Je commence à rire. Elle ne cesse de vanter les vertus des homosexuels. “Que veux-tu dire?”

« Oh, j’ai toujours eu une affinité avec les homosexuels. Hommes et femmes.”

Je souris au téléphone.

“Il y a un autre nom pour quelqu’un comme toi, Pauline.”

“Il y a?”

ignorer la promotion de la newsletter passée

“Oui, et ça rime avec sac bourrin.”

Il y a eu de nombreux moments qui ont été tout sauf doux. En pensant à sa situation un jour, lors d’une de nos discussions, je suis bouleversée par son confinement, la cruauté de tout cela, et une pensée me vient à l’esprit, que je n’ai pas encore pleinement réfléchie. Que se passe-t-il lorsque Pauline n’est plus parmi nous ? Quand je sonne et qu’il n’y a pas de réponse ?

“Vous êtes toujours là?”

“Sam?”

“Pourquoi pleures-tu?”

Il y a un affreux cri guttural qui sort de moi et que je ne peux pas contrôler. J’attrape l’oreiller contre lequel je m’appuie et j’y presse mon visage, réprimant toute la rage, la tristesse, la honte de tout cela.

C’est une maladie dans notre société, je pense. Où les personnes âgées sont invisibles et les voisins sont des nuisances et où personne ne se soucie d’autre qu’eux-mêmes.

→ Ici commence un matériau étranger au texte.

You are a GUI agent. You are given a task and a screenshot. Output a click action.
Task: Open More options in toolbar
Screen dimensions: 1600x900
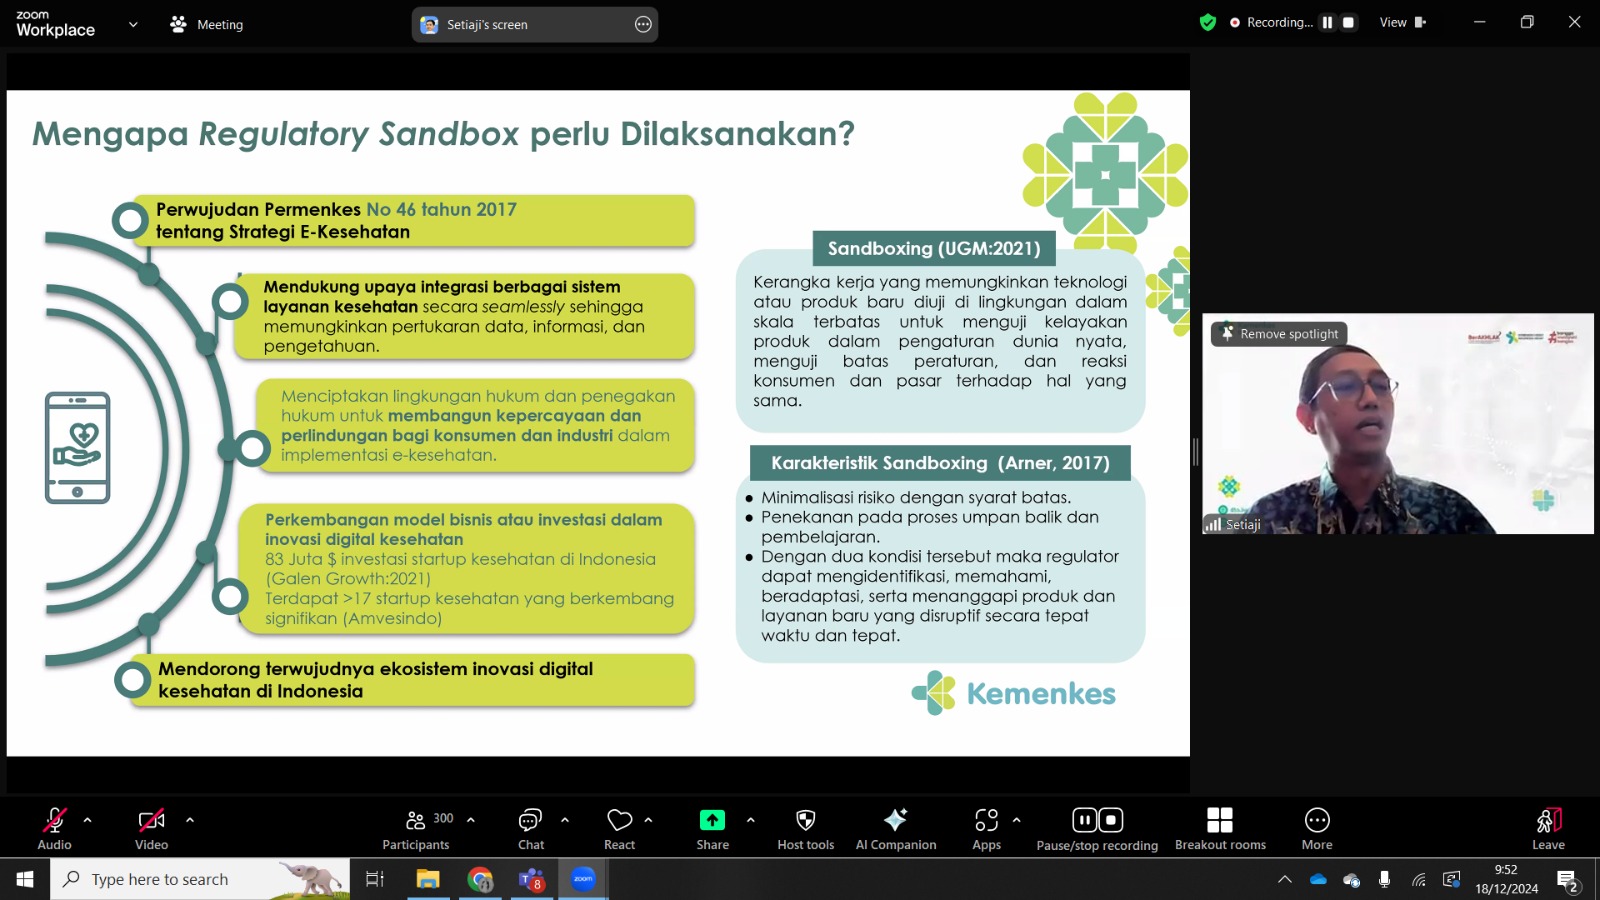[x=1317, y=820]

« Parlons de quelque chose d’un peu plus gai », suggère Pauline, et soudain c’est elle qui me réconforte. “Comment va Tom?”

A l’évocation de mon partenaire, un sourire apparaît sur mon visage. Je souris.

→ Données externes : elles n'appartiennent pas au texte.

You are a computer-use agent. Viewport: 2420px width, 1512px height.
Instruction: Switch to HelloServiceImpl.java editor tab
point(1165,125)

“Il a un joli accent, n’est-ce pas ?”

“Il l’a fait”, je réponds. « Ne suis-je pas chanceux ? »

“Et ai-je le droit de dire qu’il y a quelque chose de très attrayant dans un accent irlandais ?”

“Vous l’êtes”, dis-je. “Et voici. C’est comme du beurre, Pauline. Tu devrais entendre les choses qu’il me murmure à l’oreille.

Il y a un rire coquin au téléphone. “Je suis content que ce ne soit pas seulement moi alors.”

« À quoi ressembles-tu, Pauline ? Je ne t’ai jamais vu, n’est-ce pas ? Nous ne connaissons que les voix de chacun.

Je regrette immédiatement la question. Au cours des centaines d’heures où nous avons parlé, j’avais inconsciemment peint une image de Pauline dans mon esprit et j’étais réticent à ce que cette image soit brisée.

«Je sais à quoi», dit-elle, «je vais vous dire à quoi je ressemblais.» Je me sens expirer.

«J’avais de longs cheveux blonds, blond roux en fait, et un visage en forme de cœur. Des yeux noisette, un petit nez délicat et une bouche en arc de Cupidon. Tout le monde faisait des commentaires sur mon cou – il était long, comme celui d’un cygne. Et je portais beaucoup de bijoux – cela ne sert à rien maintenant, bien sûr.

Je rayonne dans le récepteur et ferme les yeux pour essayer de l’imaginer.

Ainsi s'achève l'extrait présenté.